Metade do ano chegou e muita gente desistiu dos próprios planos; entenda o motivo

Especialista afirma que autossabotagem está mais ligada ao funcionamento do cérebro do que à falta de disciplina

Jornalista: Luis Potenza MTb 37.357 | Com informações da Key Press | Foto: Arquivo/Âncora1

Frustração, rotina e redes sociais: os fatores que fazem metas desaparecerem ao longo do ano
Frustração, rotina e redes sociais: os fatores que fazem metas desaparecerem ao longo do ano

Todo começo de ano costuma vir acompanhado de promessas: fazer exercícios, economizar dinheiro, mudar hábitos, estudar mais ou organizar melhor a rotina. Mas, quando o calendário chega ao meio do ano, muita gente percebe que várias dessas metas ficaram pelo caminho, junto com a sensação de motivação que existia em janeiro.

Segundo a neurocientista Carol Garrafa, especialista em desenvolvimento pessoal e CEO da Santé, isso acontece porque o cérebro tende a resistir a mudanças que exigem esforço contínuo e resultados demorados. No início, a empolgação costuma ser alta, mas ela diminui conforme a rotina volta ao normal e os resultados não aparecem rapidamente.

A especialista explica que o cérebro trabalha buscando conforto, previsibilidade e economia de energia. Por isso, metas muito grandes ou vagas acabam gerando mais resistência mental ao longo do tempo.

Metas amplas demais dificultam continuidade

Objetivos como “mudar de vida”, “ser mais saudável” ou “me organizar melhor” costumam parecer inspiradores no começo do ano, mas podem se tornar difíceis de sustentar na prática justamente por serem abstratos demais.

Segundo Carol Garrafa, o cérebro responde melhor quando consegue visualizar ações concretas e específicas dentro da rotina. Pequenas mudanças tendem a funcionar melhor do que transformações radicais feitas de uma só vez.

Caminhar algumas vezes por semana, reduzir o tempo nas redes sociais ou criar pequenas metas diárias costumam gerar menos desgaste mental e maior sensação de progresso ao longo do processo.

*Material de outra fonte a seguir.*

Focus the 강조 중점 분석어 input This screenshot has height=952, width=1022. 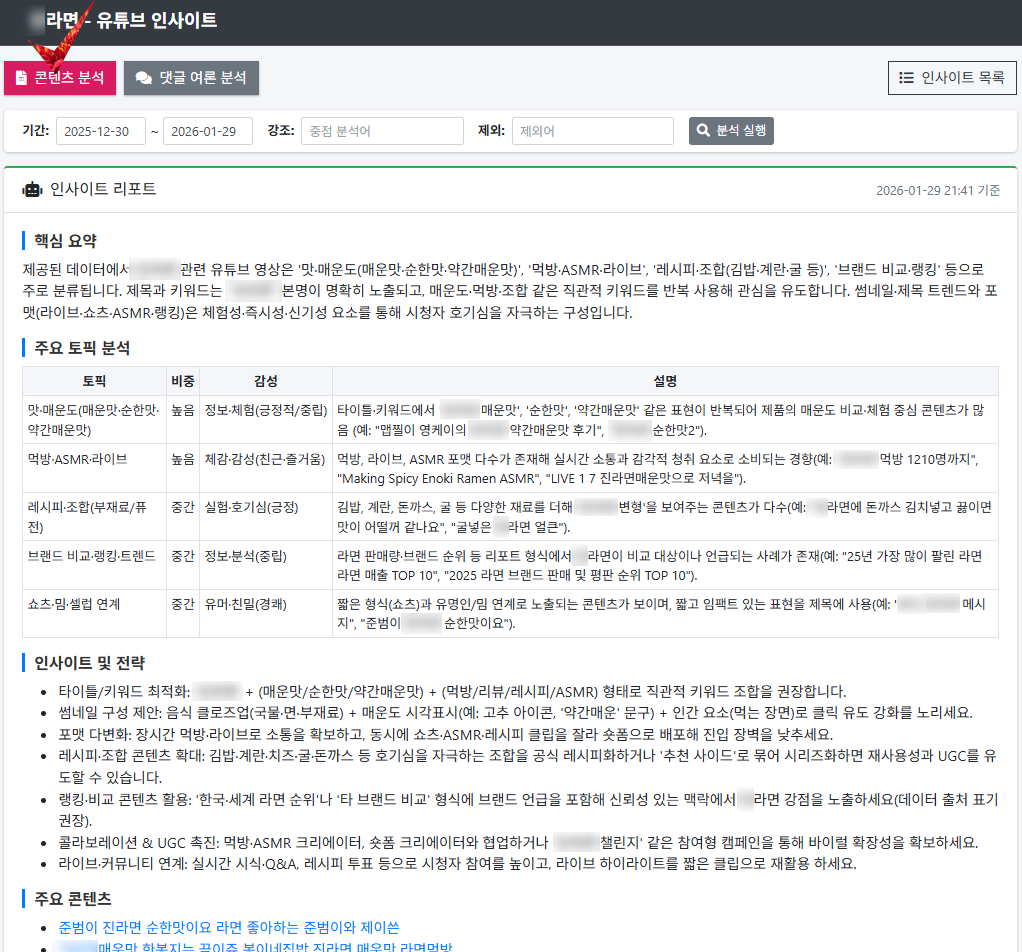point(382,131)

Rotina pesa mais do que motivação

Outro ponto destacado pela neurocientista é que depender apenas da motivação pode virar uma armadilha. A empolgação inicial naturalmente diminui depois que a novidade passa, e é justamente nesse momento que muitas pessoas abandonam as metas.

Segundo Carol, criar uma rotina mais favorável ajuda o cérebro a reduzir a resistência às mudanças. Pequenas estratégias, como deixar roupas de treino visíveis, manter livros próximos ou diminuir distrações dentro de casa, podem facilitar a criação de hábitos. A especialista afirma que, quanto mais previsível uma ação se torna, menor passa a ser o esforço mental necessário para executá-la.

Redes sociais aumentam sensação de frustração

A comparação constante nas redes sociais também aparece como um fator que interfere diretamente na continuidade das metas pessoais. A exposição frequente às conquistas e resultados de outras pessoas pode gerar sensação de atraso, ansiedade e incapacidade.

De acordo com Carol, muitas pessoas passam a focar apenas no que ainda não alcançaram e deixam de perceber os próprios avanços, mesmo que pequenos.

Recomeçar no meio do ano pode ser mais saudável

Apesar da frustração comum nessa época do ano, especialistas afirmam que o meio do ano pode ser um momento mais equilibrado para retomar objetivos abandonados.

Sem a pressão simbólica das promessas de janeiro, as metas tendem a ficar mais realistas e adaptadas à rotina atual, o que aumenta as chances de continuidade.

Para Carol, ajustar expectativas e abandonar metas incompatíveis com a própria realidade pode ser mais eficiente do que insistir em mudanças impossíveis de sustentar no longo prazo.